A group of Farfetch investors has appointed financial advisors to ‘urgently evaluate options’ following the take-private offer by South Korean e-commerce giant Coupang.
According to reports, the investors argue that the planned sale of the upscale online retailer “risks making it unviable for any other bidders to present an alternative, value-maximizing offer.”
The group – named “the 2027 Ad Hoc Group” – holds more than 50 per cent of Farfetch’s 2027 convertible notes worth over £ 780 billion. It has selected Pallas Partners as legal advice and investment bank Ducera Partners as financial consultants for its options.

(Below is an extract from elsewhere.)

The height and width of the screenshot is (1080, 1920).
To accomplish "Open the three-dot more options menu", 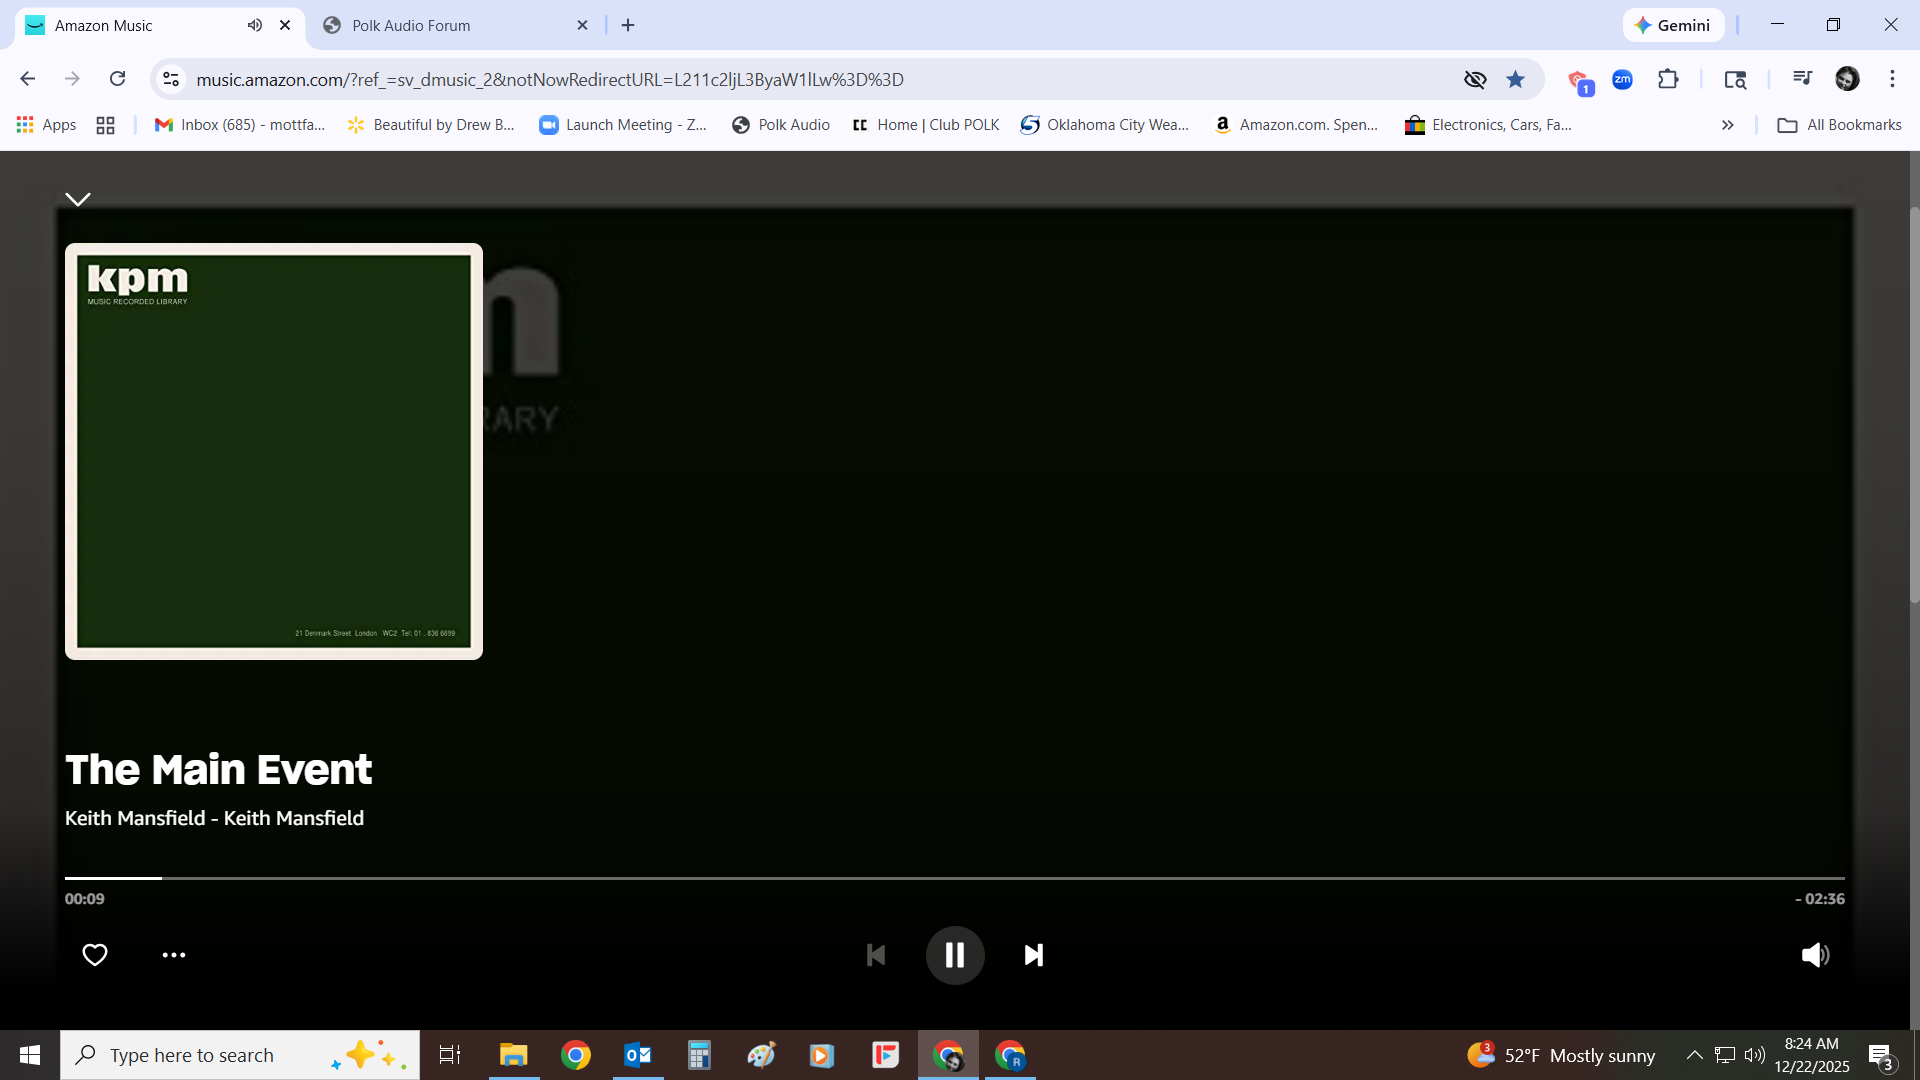I will [174, 955].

In exchange for the Coupang agreement, which was revealed in December, the company gave Farfetch access to a £ 394.7 million bridge loan to keep the business operating. The retailer must become a Coupang subsidiary or repay the loan with interest at the rate of 12.5 per cent annually within the offer’s exclusivity period, which ends on 30th April.

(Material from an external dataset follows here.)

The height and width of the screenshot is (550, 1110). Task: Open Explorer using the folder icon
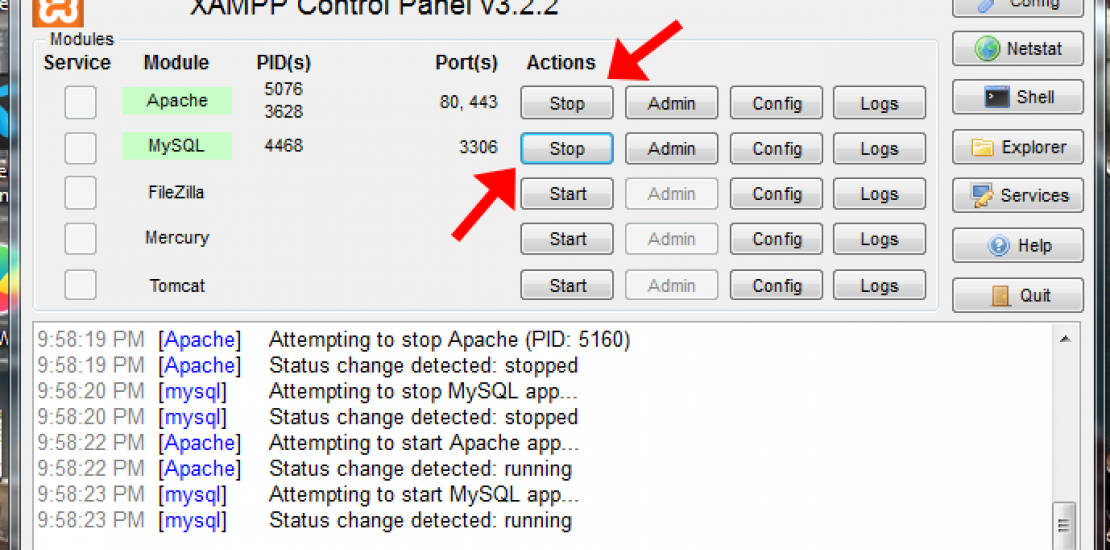tap(984, 148)
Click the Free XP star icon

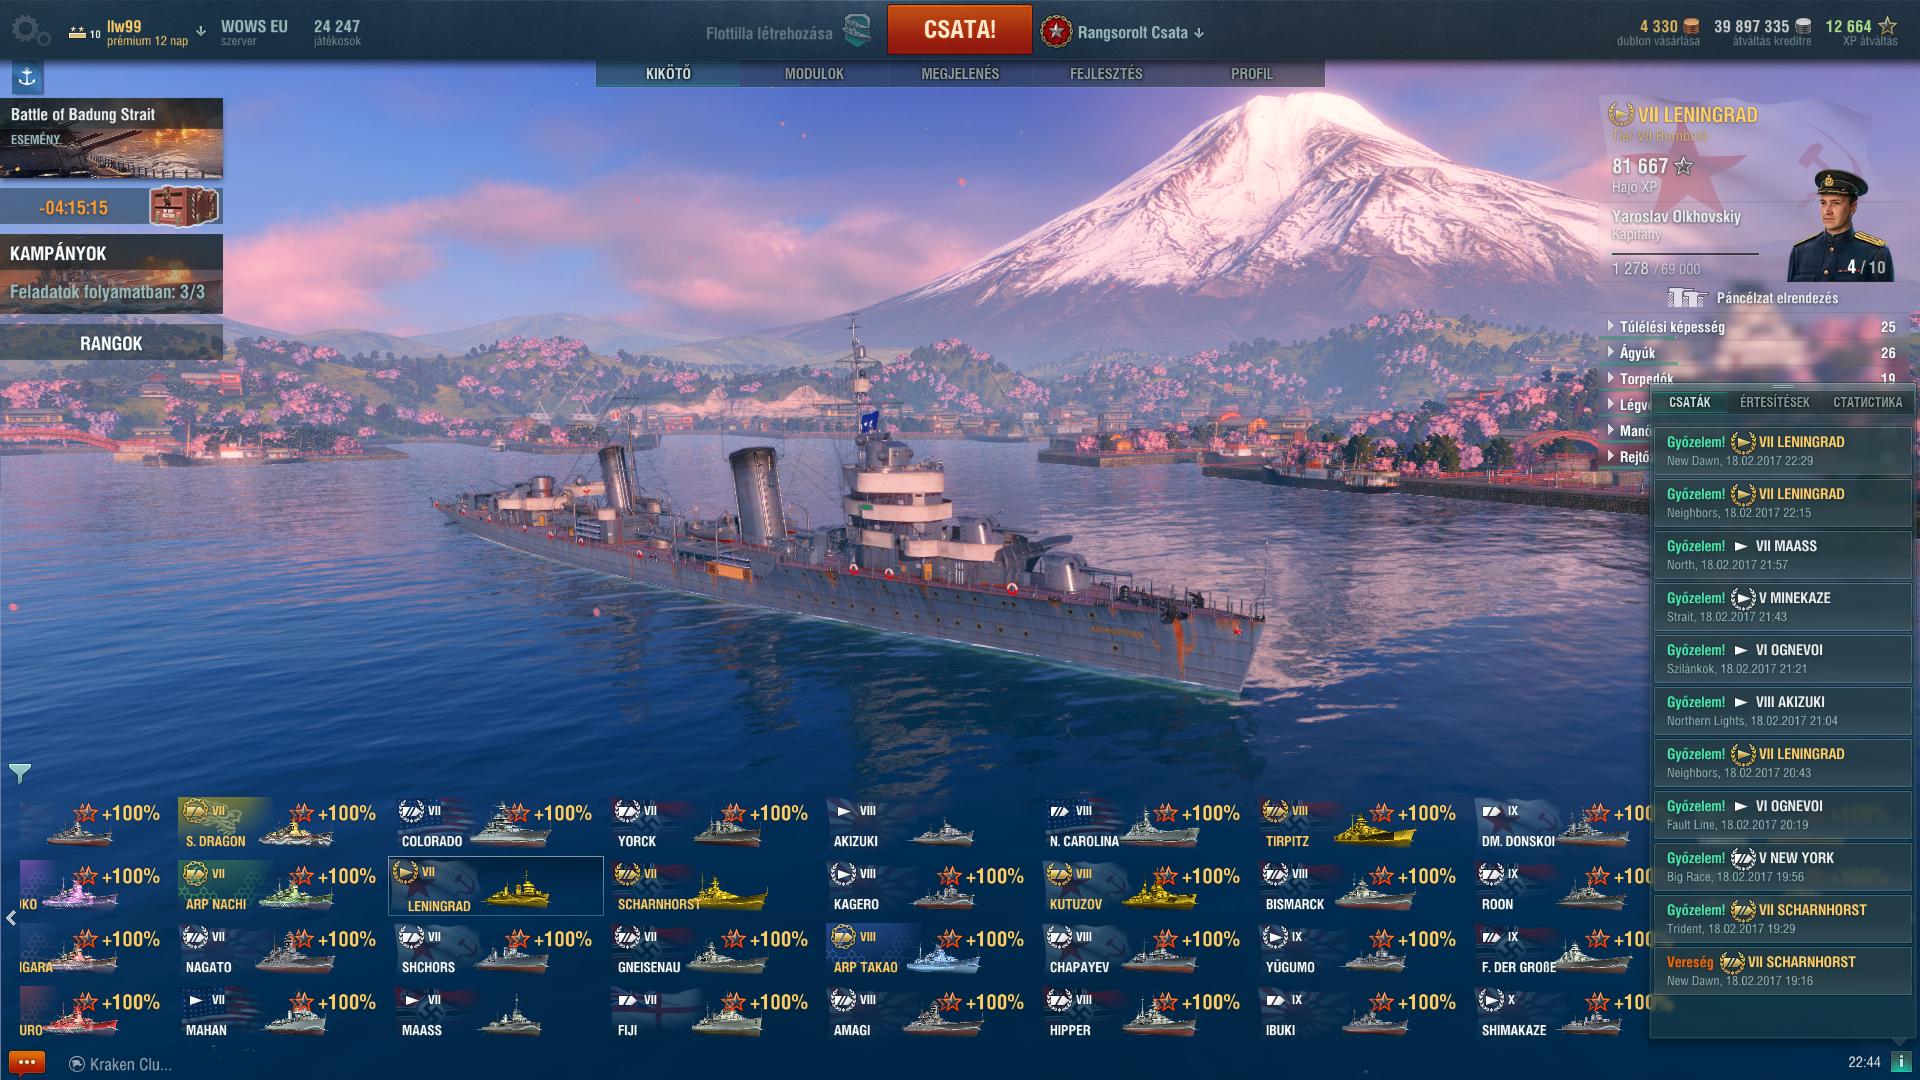pyautogui.click(x=1887, y=26)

The interest on the Farfetch-issued 2027 notes and associated debt will be eliminated if the deal closes. According to the 2027 Ad Hoc Group, there are other ways to obtain a higher price for the retailer’s assets, like breaking them up and selling them to interested parties.
A Farfetch spokesperson was reported as saying, “Allowing this transaction to complete fails to maximise the value of the assets of the company, at a time when at least three other credible parties were publicly reported to be interested in all or parts of the business. The group is urgently considering appropriate next steps.”